Baca juga : Romantisme Reruntuhan Gereja St. Paul, Macao
Menikmati Malam di Reruntuhan Gereja St. Paul
Reruntuhan gereja St. Paul terlihat berdiri kokoh dari arah kaki saya berdiri. Bangunan yang menjadi salah satu tempat wajib dikunjungi di Macao ini memang berbeda suasananya saat malam hari. Justru di waktu malam suasana reruntuhan gereja St. Paul lebih romantis daripada saat pagi hari. Tidak ada grup tur yang membawa baliho besar atau lautan manusia yang berfoto dengan latar reruntuhan gereja. Hanya ada pasangan muda-mudi yang sedang dilanda asmara.
Saya? saya hanya menikmati pemandangan sejuta dolar di Macao dari atas reruntuhan gereja St. Paul kita bisa melihat kerlap-kerlip lampu Grand Lisboa, kasino besar di Macao Peninsula.

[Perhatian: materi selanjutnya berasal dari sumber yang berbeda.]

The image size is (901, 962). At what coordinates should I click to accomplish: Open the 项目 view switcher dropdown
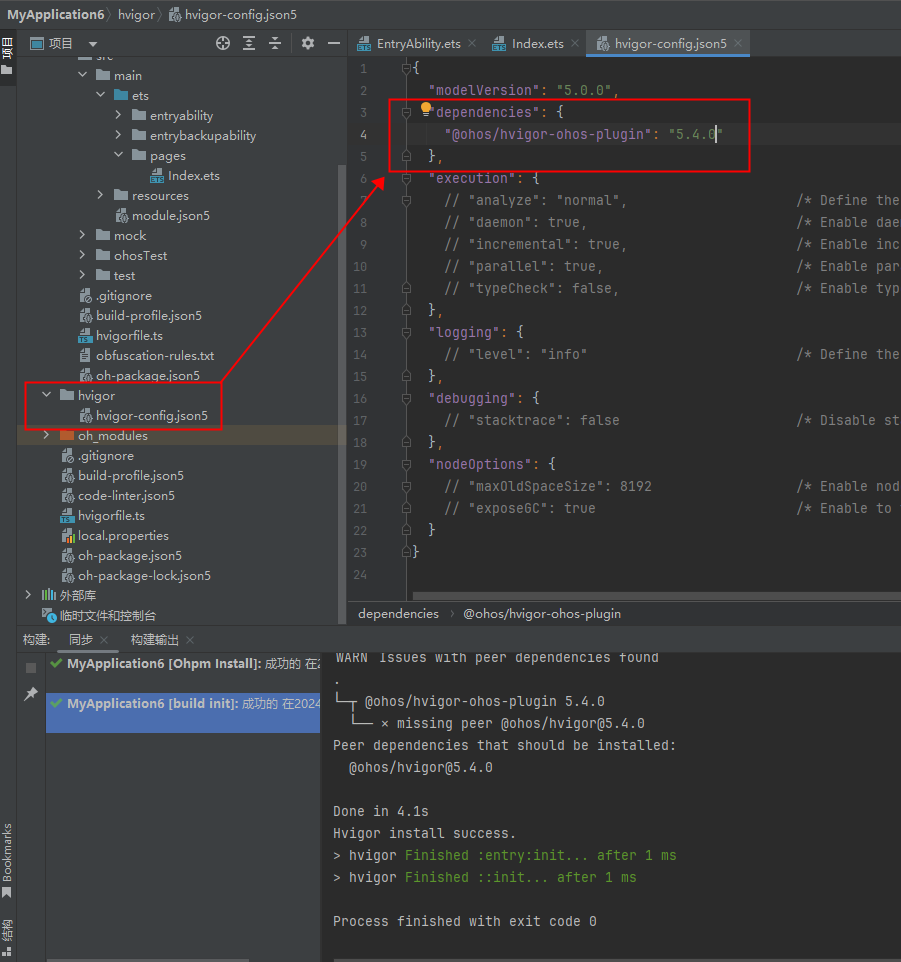click(x=93, y=43)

Telunjuk saya terus mencari setelan kamera yang pas untuk suasana malam. Foto saat malam hari memang tantangan, saya memang tidak bawa tripod dan mencari alas untuk meletakkan kamera pun tidak ada. Cara yang saya lakukan menahan nafas dan perut sekitar 3 hingga 5 detik agar tangan tidak tremor.
Dua orang mendekati saya ketika saya sedang melihat hasil foto di kamera. Saya melihat memberikan senyuman pada mereka. Si pria meminta bantuan saya untuk memfoto dia bersama pasangannya. Tentu saja dengan senang hati saya memotret mereka. Saya langsung menerima uluran ponselnya dan mulai mengarahkan keduanya mulai bergaya. Memang berbeda saat foto traveling hanya berupa selfie dengan difoto orang.
Tiba-tiba terlintas saya juga ingin memotret mereka menggunakan kamera saya. Mereka pun senang akhirnya saya kembali memotret mereka dan memindahkan foto mereka ke ponsel untuk mengirimkan lewat email. Yippie!
Selesai saya memotret mereka, tiba-tiba dari arah belakang ada suara seseorang yang saya kenal.
“Mas, aku juga mau dong difotoin!” mas Christo langsung menyodorkan iPhone-nya dan mengambil posisi siap foto.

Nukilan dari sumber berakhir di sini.